There's a (mediocre) documentary on Netflix about Bill Ackman's famous Herbalife short. In there they detail the hundreds of $1000 spent just defending his short position through hiring former Herbalife people, funding legal campaigns, funding support groups. If you're short to the tune of a few $100 million - a few $100k is pocket change for these guys.
> the hundreds of $1000 spent just defending his short position through hiring former Herbalife people, funding legal campaigns, funding support groups
You are describing entirely legal actions. Sabotage and (this form of) industrial espionage are very much illegal. There's quite a difference there.
> a few $100k is pocket change for these guys
But a few billion dollars of market cap and a few years of jail time are the price of being found guilty of what Musk is insinuating.
But a few billion dollars of market cap and a few years of jail time are the price of being found guilty of what Musk is insinuating.
If I stood to lose $100M, I wouldn't do the dirty work myself, I'd hire someone else to do it for whom taking that risk for $100K (or whatever) is worth the risk - that could be several years (tax-free) pay for some people.
I'd use several levels of anonymization or maybe redirection to try to keep my identity hidden (and I doubt I'd be successful, but it takes a certain level of arrogance to hire someone to sabotage a company because you bet against it and might be losing)

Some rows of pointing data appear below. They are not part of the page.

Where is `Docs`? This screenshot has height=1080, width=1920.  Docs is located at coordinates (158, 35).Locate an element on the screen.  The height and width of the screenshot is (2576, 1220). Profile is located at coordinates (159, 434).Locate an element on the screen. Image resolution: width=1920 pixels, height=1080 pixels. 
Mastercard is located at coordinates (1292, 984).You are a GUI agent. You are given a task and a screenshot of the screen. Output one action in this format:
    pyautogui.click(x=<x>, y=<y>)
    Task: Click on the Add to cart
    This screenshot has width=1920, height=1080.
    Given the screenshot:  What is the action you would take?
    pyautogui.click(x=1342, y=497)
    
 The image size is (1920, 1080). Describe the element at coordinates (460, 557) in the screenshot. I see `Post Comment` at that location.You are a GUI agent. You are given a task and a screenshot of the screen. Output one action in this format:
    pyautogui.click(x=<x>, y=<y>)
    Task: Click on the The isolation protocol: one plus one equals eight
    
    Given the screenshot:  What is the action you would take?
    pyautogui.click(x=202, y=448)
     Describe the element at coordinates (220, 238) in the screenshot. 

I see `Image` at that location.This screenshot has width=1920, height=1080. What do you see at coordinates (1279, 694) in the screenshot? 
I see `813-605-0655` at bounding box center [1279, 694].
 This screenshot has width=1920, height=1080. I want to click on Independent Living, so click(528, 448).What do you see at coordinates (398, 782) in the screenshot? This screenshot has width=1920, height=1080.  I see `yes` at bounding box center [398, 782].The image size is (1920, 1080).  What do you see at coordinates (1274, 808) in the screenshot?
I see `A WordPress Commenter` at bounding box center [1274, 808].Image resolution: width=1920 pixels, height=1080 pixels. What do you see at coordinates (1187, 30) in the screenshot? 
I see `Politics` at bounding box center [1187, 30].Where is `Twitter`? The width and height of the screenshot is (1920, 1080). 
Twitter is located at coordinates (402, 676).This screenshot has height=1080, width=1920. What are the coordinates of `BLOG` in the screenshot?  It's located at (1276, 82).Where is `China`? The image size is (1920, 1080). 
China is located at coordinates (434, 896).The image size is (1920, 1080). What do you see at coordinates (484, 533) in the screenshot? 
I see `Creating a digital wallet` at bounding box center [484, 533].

I expect that's how most industrial espionage happens; some company employs the services of some third party research firm to investigate a competitor's product and doesn't explicitly ask for anything illegal. Maybe that third party hires other contractors, and so on. The actionable information bubbles up through the chain, and the original company that funded the "research" has no idea where it came from. They might not even have had any intention of causing a crime to be committed, but ignorance is bliss.
It would be a lot harder to plausibly deny paying some third party for explicit sabotage; as far as I know, companies don't normally pay third parties to cause harm to a competitor for legitimate business reasons.
Jail time? The SEC will just do the “this individual/corporation is important to the economy” thing and fine them some pocket change. The downside is far more limited than you might hope.
No, because corporate sabotage is outside of their remit. They would only look at it within the realms of market manipulation and insider trading, for which the punishment is a) usually light and b) usually deflected onto a fall guy.
In terms of the actual espionage end of things, it’s covered by EEA 1996 - and the prosecutions there have always gone for the hand, not the head, and the fines have been in the thousands, not millions, of dollars range.
You started by questioning jail time, then brought in the SEC. Now you're stating the SEC doesn't deal with industrial sabotage and talking about fines, which no one else mentioned.
As for actual jail time, here [1] is a single engineer in California (same jurisdiction as Tesla, presumably) that was sentenced to 15 years. Also, $28 million in fines, which is what he earned for his espionage. Another engineer got 2.5 years for the same incident [2]. And this was the very first instance of people being convicted under the Economic Espionage Act you mentioned. Further reading: [3].
There's a great big world out there. Just because you work in hedge funds doesn't mean you've seen everything.
Had a friend high up in Bear Stearns tech department, all the way until the end, that had the exact opposite experience of you. His experience evokes an ethos of "get ahead at all costs".
No doubt there are more Billions-esque shady practices out there in the wild than you know.
There's a (mediocre) documentary on Netflix about Bill Ackman's famous Herbalife short. In there they detail the hundreds of $1000 spent just defending his short position through hiring former Herbalife people, funding legal campaigns, funding support groups. If you're short to the tune of a few $100 million - a few $100k is pocket change for these guys.